The beer in question is called Big Gus, and it’s one half of a dyad of new releases dubbed the “Brothers Gus.” Wee Gus is a light, hop-forward, pilsner-esque lager with the ready made selling point of being less than 100 calories for a 12 oz serving. That’s a pretty familiar concept at this point, as seemingly every national brewery has been attempting to get hoppy, sub-100 calorie beers into the market for the last two years, but it’s the description of Big Gus that really boggles the mind here. It’s a pretty standard IPA, save for the fact that Ballast Point is trying to market it as a “clear hazy IPA.” In the process, they’re more or less trying to position the idea of “returning to how IPA was brewed for decades before the last five years” as a novel idea that they just invented. The sheer gall they’re displaying in trying to get the consumer to accept that this is a breakthrough in beer development can’t help but make me stifle a laugh—it does not imply that Ballast Point thinks highly of their customer.
You don’t have to take it from me, though. Here’s an explanation of “clear hazy IPA” development in the brewery’s own words:
Big ideas are typically born after a few beers, so the team sat down and came up with a fun challenge. “What if we made a clear hazy IPA?” As the rest of the industry was deep in the haze craze, the Ballast Point brewers bucked the trend by developing two beers that are clearly different from anything on the market. Ballast Point is well-known for brewing hop-forward beers—the Brothers Gus are no exception—but they are crystal clear by design.

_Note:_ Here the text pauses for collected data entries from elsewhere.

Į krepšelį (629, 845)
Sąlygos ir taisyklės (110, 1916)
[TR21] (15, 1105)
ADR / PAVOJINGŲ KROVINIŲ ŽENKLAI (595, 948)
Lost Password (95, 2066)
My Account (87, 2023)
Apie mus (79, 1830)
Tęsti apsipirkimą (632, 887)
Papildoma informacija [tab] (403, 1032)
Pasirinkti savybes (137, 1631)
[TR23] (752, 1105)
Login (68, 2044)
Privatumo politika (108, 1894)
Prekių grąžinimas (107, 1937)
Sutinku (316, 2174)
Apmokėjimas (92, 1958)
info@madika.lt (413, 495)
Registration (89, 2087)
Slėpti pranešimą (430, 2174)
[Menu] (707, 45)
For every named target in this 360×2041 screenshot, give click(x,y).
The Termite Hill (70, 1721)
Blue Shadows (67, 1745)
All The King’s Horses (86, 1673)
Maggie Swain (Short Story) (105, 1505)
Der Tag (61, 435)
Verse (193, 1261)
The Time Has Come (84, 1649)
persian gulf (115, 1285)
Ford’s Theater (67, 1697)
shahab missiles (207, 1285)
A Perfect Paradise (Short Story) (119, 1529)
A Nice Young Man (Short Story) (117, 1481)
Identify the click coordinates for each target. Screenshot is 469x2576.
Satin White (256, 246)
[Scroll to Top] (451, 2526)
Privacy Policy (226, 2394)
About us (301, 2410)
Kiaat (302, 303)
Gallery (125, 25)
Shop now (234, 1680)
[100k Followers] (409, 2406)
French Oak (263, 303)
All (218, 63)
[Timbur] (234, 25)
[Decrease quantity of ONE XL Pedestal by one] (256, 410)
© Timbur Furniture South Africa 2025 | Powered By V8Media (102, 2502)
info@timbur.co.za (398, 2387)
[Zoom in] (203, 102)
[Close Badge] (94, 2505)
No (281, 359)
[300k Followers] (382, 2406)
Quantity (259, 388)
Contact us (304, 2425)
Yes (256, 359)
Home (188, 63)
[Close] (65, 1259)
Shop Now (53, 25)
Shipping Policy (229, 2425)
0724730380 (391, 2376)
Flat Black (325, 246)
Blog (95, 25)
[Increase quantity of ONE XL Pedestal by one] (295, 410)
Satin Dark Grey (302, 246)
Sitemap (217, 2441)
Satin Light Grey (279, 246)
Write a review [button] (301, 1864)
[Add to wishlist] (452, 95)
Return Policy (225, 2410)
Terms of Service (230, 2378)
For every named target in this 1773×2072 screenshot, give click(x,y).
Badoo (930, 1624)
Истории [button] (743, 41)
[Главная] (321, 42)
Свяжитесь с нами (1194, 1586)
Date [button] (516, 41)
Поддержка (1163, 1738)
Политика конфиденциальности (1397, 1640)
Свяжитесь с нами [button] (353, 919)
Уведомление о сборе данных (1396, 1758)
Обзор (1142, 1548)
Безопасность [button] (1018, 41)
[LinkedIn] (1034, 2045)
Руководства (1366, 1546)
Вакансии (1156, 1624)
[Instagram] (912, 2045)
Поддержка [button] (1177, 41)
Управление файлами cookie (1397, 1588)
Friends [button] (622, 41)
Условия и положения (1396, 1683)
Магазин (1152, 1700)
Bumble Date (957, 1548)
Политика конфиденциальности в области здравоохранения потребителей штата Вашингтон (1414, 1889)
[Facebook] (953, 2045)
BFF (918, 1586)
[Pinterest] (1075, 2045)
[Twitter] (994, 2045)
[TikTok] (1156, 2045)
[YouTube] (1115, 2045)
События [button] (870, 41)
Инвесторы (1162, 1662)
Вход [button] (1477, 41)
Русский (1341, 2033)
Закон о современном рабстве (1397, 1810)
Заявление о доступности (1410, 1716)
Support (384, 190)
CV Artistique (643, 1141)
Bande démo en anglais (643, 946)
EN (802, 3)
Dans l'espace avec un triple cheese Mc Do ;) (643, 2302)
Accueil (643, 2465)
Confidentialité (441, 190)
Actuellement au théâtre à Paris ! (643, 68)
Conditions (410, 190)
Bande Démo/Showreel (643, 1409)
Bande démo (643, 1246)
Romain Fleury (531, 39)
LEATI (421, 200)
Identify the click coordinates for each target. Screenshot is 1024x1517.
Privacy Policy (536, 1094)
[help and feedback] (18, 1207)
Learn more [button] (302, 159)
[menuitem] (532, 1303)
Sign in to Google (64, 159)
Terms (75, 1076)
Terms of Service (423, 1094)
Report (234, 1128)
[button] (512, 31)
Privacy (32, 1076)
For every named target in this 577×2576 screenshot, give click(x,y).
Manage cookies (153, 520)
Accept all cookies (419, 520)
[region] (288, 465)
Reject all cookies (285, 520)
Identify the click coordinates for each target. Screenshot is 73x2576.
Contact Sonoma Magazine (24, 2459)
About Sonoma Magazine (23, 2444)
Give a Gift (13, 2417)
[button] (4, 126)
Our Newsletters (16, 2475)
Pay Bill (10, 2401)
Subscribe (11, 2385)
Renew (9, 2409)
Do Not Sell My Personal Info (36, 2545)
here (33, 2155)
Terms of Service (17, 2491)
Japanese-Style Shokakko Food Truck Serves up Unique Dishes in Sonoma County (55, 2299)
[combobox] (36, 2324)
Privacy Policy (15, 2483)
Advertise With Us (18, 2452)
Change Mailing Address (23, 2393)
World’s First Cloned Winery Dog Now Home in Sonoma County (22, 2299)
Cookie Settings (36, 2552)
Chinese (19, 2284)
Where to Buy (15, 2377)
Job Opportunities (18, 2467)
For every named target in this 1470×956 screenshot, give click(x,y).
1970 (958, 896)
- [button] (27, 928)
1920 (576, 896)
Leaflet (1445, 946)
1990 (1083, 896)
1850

“We always wanted to make a beer that looks different than it tastes,” said Aaron Justus, Ballast Point’s director of research and development. “That’s sort of the creative play with Big and Wee Gus. We sat around as a R&D team and thought ‘how can we make these beers as clear as possible? What kind of scientific processes can we do to ensure that clarity and how can we make them hoppy?’ They also had to be beers that we like to drink.”